On the Observatory portal, our stakeholders can find evidence on the health risks imposed by for example heat, droughts and floods, as well as by less evident climate-driven hazards such as landslides or infectious diseases. Data-driven indicators allow us to monitor the evolution of how exposed, vulnerable or impacts our health is by climate change.

Eline Vanuytrecht
Expert — European Climate and Health Observatory

In addition, the portal also provides highly actionable information, for example, forecasts of air pollutants or pollen, map viewers that visualise health risks such as the location of schools or hospitals in flood-risk areas, and case studies of implemented responses to health risks. These resources can inspire climate action and assist in preparing for and responding to health risks. Next to providing access to all these resources on the portal, the Observatory also fosters collaboration and knowledge exchange among relevant actors that have a role in building Europe’s resilience against climate-related health impacts.

How does the Observatory work in practice?

The Observatory is a partnership of several international organisations with expertise and an interest in climate and/or health, which all contribute to developing and making knowledge on climate-health risks and responses accessible. The EEA is managing the Observatory partnership, together with the European Commission. All partners work to realise the objectives included in jointly agreed biannual work plans, which deliver outputs constantly enriching the Observatory portal.

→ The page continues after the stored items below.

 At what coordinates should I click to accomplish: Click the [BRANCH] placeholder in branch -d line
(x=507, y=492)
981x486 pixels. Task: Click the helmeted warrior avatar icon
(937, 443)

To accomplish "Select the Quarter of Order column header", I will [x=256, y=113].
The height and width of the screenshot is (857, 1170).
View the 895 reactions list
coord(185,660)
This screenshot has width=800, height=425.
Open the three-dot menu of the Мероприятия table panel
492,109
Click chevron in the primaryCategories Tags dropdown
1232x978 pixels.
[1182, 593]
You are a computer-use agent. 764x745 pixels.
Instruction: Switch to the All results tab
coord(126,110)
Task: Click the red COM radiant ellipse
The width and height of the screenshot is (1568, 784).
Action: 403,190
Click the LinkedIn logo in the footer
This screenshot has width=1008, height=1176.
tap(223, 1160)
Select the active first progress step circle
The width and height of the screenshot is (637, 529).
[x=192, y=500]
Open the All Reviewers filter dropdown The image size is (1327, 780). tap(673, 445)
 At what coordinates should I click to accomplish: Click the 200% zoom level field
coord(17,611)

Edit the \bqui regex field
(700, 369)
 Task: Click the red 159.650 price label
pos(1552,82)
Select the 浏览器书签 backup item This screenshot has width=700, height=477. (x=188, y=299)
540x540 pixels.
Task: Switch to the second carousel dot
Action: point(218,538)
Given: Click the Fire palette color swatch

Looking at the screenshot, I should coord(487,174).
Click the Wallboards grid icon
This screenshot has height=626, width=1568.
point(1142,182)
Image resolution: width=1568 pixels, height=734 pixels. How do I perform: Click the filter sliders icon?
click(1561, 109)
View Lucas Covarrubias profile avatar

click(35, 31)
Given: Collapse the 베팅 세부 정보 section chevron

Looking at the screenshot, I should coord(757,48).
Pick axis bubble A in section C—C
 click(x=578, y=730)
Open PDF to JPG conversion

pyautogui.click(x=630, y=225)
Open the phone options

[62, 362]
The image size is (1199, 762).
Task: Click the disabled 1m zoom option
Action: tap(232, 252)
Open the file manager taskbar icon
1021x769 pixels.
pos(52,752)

Besides, the EEA regularly publishes reports building on the knowledge in the portal, such as the recent report that brings together insights on how to respond to the risks from floods, droughts and water quality.

How has the Observatory helped to improve adaptation and resilience?

The Observatory resources allow its users to monitor key climate-related health risks and impacts, and inspires their climate action through the examples of effective and inclusive interventions. The Observatory also plays a key role in awareness raising of the climate-health issue and makes the health community and other stakeholders in Europe more climate-literate and better involved in adaptation decision-making.

Based on the Observatory activities, policy makers can integrate adaptation more systematically and consistently in national and sub-national health policies and systems, and public authorities can better anticipate and prevent climate-related threats to health in a timely manner.

What future reports will the EEA produce in this area of work?

Aleksandra:

One subject that emerges strongly from the adaptation work focused on urban issues and on health, as well as more broadly from European Climate Risk Assessment is the inequality of climate impacts on different parts of our society, and the need for responses that are equitable, taking into account the existing inequalities to ensure the same opportunities and outcomes for all.

In recognition of the importance of ‘just resilience’, EEA will publish a report focused on this subject in 2025. From the health perspective, the EEA, the European Commission and other partners are currently shaping the European Climate and Health Observatory workplan for 2025-26, which will determine the themes to focus on.

We also hear from our stakeholders that the information and knowledge collated in the Observatory portal should be disseminated better to the decision makers at national and sub-national level and health practitioners in the European countries. So, what we are planning to focus on in the immediate future is making sure that the knowledge reaches key actors, contributing to the capacity building on the nexus of climate and health.

Ine:

We will continue to monitor, assess and highlight important efforts at the subnational level on adaptation, with continuous updates on the EEA’s Climate-ADAPT platform. We will also focus on more regular, short briefings in the future.

A consistent message that emerged from this report was the need to further support small municipalities, which may have fewer financial and technical resources to be able to implement adaptation actions. An upcoming briefing would look at how these municipalities could be better supported, also at EU level.